= Alex Grossmann =

Croatian-French physicist (1930–2019)

Alexander Grossmann (5 August 1930 – 12 February 2019) was a French-American physicist of Croatian origin.

==Early life==
Aleksandar Grossmann was born to a Jewish family in Zagreb, where he was attending a gymnasium when World War II in Yugoslavia started. Forced to flee the so-called Independent State of Croatia in April 1941, he and his family settled in Rijeka in Italy-occupied Croatia, then in Montecatini Terme in Italy, and finally Switzerland. After the war, he returned to Zagreb and completed high school as well as graduated mathematics at the Faculty of Science, University of Zagreb in 1952.

==Career==
Grossmann started work at the Ruđer Bošković Institute, and collaborated with international visiting scholars between 1952 and 1955.
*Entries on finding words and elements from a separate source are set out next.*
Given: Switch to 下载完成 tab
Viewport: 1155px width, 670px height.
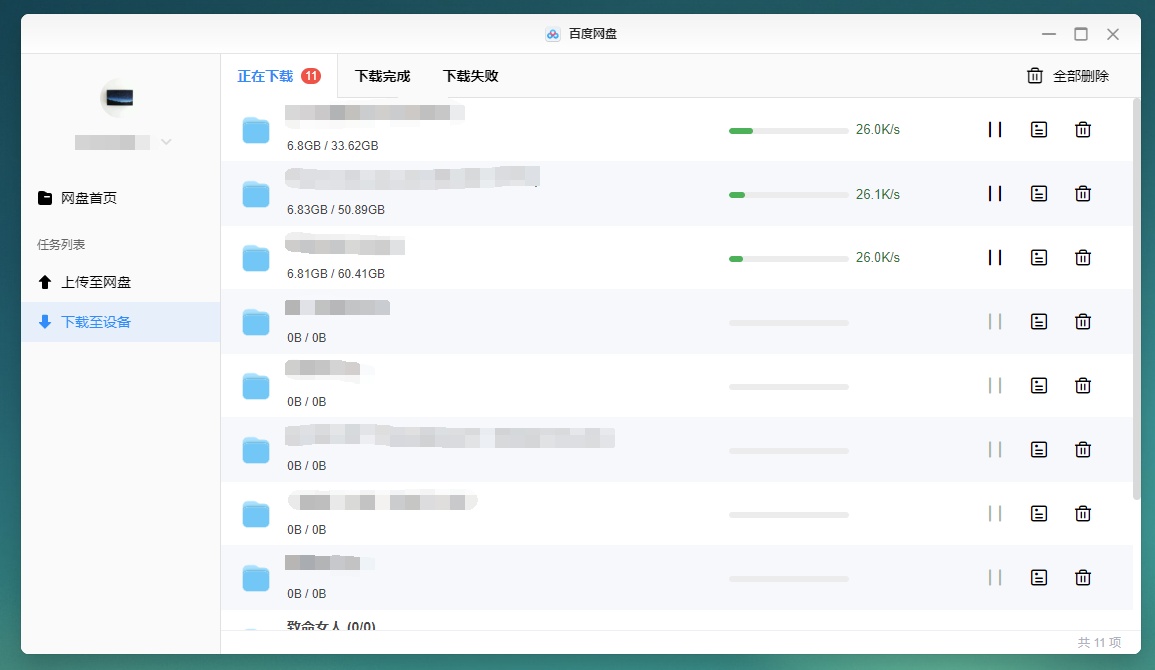Looking at the screenshot, I should coord(382,76).
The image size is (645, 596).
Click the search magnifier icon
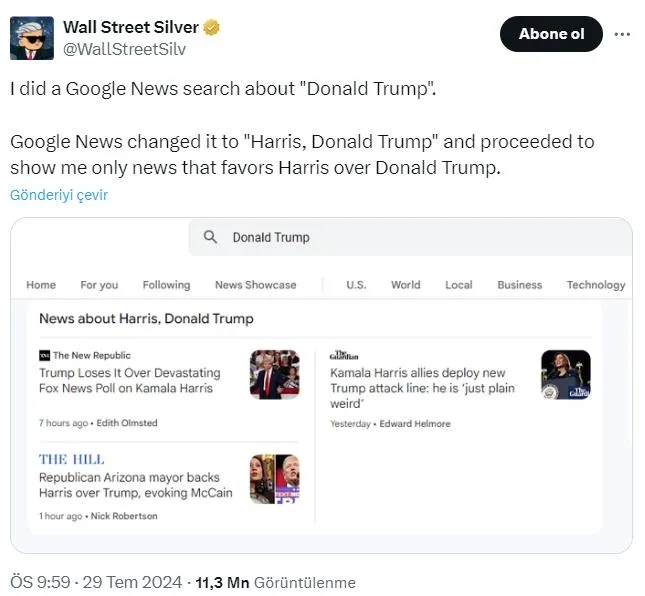[x=210, y=237]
He travelled to the United States in 1955, working in the physics departments of the Institute for Advanced Study (IAS) in Princeton, Brandeis University, and the Courant Institute, NYU, then again at the IAS until 1963.

After one year at the Institut des Hautes Études Scientifiques (IHES) in Bures-sur-Yvette, France, he joined the "Centre de Physique Théorique de Marseille" (the CPT) as it was being created in 1966, at the request of Daniel Kastler. He then became a research supervisor at the CNRS.

At the Université de la Méditerranée Aix-Marseille II in Luminy campus he did pioneering work on wavelet analysis with Jean Morlet in 1984. This in effect showed this identity's applicability to signal analysis.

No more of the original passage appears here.